Investigando entre las especies botánicas aparecidas en estos jardines pétreos, en las tumbas invioladas y en los papiros médicos, encontramos muchas variantes herbáceas, con poderes modificadores de la psique, autóctonas como la Lactuca9; dos Nymphaeas, la Caerulea y la Alba10; el Cannabis sativa y la Calystegia sepium. Importada fue la Mandrágora officinarum11, la Papaver somniferum12 y, posiblemente, la Solanum dulcamara, todas ellas de uso perfectamente documentado durante el Imperio Nuevo y cuya relación se evidencia a medida que son observados detenidamente diferentes materiales arqueológicos.
La meticulosidad con que los egipcios recogieron los más mínimos detalles de su vida y sus actividades en papiros, piedras de las diferentes arquitecturas, ha hecho que hoy dispongamos de un extenso catálogo de plantas y árboles que tuvieron en sus mansiones y en sus herbarios médicos.
_____
* EJERCICIOS:
**1)** Responda estas preguntas según el texto de estudio:
(a) ¿Qué dos variantes de Nymphaea figuran entre las especies autóctonas?
(b) ¿Durante qué período está documentado el uso de las plantas importadas?
(c) ¿En qué soportes recogieron los egipcios los detalles de su vida y sus actividades?
**2)** Según el texto de estudio, ¿por qué disponemos hoy de un extenso catálogo de las plantas y los árboles de los egipcios?
_____
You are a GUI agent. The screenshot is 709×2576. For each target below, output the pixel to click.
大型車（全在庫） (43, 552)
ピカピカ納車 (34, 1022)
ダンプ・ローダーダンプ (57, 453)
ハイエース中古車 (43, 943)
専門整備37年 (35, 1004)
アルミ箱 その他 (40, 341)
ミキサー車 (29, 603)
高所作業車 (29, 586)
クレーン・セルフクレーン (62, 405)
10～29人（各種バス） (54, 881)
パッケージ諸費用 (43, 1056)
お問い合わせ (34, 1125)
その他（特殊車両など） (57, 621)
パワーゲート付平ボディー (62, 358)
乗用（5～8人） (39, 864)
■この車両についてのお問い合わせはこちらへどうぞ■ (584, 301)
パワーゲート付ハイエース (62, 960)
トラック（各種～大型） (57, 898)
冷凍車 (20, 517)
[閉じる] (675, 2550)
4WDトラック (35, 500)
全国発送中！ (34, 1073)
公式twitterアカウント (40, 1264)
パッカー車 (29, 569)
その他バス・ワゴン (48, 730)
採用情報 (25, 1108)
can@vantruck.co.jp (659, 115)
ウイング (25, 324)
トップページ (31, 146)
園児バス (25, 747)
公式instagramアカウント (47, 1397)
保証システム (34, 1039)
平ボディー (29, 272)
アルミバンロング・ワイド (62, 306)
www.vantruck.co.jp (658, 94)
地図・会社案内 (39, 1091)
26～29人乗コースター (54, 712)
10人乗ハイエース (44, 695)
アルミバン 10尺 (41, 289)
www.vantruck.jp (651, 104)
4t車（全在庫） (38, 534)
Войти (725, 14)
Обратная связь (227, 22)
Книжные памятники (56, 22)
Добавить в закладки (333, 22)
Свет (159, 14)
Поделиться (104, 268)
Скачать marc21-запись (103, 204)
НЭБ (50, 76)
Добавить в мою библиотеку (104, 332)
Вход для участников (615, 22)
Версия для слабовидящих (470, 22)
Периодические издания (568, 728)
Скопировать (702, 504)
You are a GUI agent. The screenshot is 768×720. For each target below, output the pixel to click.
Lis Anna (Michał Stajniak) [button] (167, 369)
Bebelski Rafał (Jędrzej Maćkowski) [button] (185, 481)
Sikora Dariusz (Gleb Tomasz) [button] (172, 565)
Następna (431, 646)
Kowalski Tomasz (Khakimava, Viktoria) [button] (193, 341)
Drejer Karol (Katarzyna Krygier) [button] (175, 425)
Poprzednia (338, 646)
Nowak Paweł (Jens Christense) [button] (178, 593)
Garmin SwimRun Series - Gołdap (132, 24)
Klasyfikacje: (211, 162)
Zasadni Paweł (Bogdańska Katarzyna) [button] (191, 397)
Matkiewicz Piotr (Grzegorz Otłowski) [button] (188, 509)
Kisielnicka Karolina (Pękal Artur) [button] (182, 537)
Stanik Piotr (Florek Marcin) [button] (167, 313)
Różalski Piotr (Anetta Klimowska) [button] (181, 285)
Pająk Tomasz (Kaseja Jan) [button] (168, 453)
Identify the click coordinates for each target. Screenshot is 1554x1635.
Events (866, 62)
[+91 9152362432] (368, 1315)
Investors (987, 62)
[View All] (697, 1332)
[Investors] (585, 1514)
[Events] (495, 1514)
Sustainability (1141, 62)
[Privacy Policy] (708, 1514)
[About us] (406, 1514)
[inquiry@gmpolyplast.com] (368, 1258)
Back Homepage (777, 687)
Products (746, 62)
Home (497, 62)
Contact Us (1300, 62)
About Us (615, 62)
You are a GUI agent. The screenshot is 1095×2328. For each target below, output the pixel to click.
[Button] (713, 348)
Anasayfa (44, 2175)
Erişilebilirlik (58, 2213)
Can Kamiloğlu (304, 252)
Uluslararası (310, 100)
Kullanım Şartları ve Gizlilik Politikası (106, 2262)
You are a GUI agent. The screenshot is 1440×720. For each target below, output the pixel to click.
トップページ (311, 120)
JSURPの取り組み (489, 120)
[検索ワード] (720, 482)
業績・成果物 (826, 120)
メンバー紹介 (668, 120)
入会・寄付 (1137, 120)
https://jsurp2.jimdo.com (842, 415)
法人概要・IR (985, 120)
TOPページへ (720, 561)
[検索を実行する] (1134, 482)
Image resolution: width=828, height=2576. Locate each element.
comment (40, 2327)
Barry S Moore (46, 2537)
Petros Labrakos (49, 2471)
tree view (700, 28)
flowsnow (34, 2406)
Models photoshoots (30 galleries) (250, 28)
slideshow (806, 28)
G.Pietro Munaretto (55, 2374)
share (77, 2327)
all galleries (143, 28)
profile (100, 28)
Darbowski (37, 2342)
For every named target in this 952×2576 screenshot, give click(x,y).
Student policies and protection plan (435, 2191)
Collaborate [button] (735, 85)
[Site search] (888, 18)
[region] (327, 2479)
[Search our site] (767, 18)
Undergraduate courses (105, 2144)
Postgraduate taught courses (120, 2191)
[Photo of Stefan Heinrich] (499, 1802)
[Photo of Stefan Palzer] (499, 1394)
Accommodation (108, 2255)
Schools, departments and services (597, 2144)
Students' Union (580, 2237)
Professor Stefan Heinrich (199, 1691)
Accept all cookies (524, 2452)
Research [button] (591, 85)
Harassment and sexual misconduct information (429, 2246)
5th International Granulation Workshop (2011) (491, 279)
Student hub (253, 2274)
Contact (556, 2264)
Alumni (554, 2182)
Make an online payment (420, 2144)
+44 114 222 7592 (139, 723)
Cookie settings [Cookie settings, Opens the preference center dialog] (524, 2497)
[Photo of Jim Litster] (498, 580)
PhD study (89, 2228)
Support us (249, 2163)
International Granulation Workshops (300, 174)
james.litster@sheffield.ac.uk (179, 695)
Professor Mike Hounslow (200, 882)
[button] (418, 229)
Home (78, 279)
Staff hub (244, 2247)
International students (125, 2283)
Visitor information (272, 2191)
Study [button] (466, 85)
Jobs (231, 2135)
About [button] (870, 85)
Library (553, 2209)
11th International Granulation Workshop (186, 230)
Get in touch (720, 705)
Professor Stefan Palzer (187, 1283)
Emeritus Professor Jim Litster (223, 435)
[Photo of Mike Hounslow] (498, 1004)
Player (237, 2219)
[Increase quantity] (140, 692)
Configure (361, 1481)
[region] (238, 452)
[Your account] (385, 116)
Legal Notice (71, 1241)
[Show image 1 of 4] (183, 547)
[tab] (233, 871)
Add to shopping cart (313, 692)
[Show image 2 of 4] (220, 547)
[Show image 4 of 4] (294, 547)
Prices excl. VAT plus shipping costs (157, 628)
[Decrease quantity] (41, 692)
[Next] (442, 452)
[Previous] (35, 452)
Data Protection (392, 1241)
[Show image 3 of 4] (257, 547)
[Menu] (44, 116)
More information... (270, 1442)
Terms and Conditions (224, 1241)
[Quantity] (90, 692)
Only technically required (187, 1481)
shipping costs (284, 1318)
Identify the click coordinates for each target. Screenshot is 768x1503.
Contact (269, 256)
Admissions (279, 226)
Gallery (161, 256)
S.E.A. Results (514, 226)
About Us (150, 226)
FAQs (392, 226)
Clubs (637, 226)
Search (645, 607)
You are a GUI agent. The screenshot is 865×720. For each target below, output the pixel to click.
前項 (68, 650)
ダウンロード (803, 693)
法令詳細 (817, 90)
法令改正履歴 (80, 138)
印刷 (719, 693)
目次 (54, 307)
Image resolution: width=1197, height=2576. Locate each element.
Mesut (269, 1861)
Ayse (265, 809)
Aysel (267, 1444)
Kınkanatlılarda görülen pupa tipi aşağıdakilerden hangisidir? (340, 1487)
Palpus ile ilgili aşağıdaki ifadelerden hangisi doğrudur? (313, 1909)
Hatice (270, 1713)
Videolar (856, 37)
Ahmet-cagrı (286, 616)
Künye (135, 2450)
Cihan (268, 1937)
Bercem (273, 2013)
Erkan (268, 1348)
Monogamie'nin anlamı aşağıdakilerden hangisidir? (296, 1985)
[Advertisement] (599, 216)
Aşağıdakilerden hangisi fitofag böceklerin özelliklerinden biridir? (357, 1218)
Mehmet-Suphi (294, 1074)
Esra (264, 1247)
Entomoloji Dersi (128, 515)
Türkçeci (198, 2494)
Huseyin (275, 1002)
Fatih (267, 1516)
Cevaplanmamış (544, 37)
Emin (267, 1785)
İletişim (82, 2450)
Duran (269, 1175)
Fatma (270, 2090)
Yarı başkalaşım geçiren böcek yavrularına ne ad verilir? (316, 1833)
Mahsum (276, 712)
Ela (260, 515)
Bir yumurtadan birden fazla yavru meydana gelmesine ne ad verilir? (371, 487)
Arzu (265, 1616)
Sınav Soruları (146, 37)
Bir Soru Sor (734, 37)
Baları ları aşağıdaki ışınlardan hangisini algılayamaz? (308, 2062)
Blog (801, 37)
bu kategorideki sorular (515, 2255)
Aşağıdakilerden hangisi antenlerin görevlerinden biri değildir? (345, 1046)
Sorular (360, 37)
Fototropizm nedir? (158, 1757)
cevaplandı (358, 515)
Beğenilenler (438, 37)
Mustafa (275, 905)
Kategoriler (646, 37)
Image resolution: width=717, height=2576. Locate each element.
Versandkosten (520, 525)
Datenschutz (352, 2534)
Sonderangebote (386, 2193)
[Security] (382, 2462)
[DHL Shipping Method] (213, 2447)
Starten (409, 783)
_____
* RESPUESTAS POR ÍTEM:
**1)**
(a) La Caerulea y la Alba.
(b) Durante el Imperio Nuevo.
(c) En papiros y en piedras de las diferentes arquitecturas.

**2)** Se debe a la meticulosidad con que los egipcios recogieron los más mínimos detalles de su vida y sus actividades en papiros y en piedras de las diferentes arquitecturas. Gracias a ese registro se conocen las plantas y los árboles que tuvieron en sus mansiones y en sus herbarios médicos.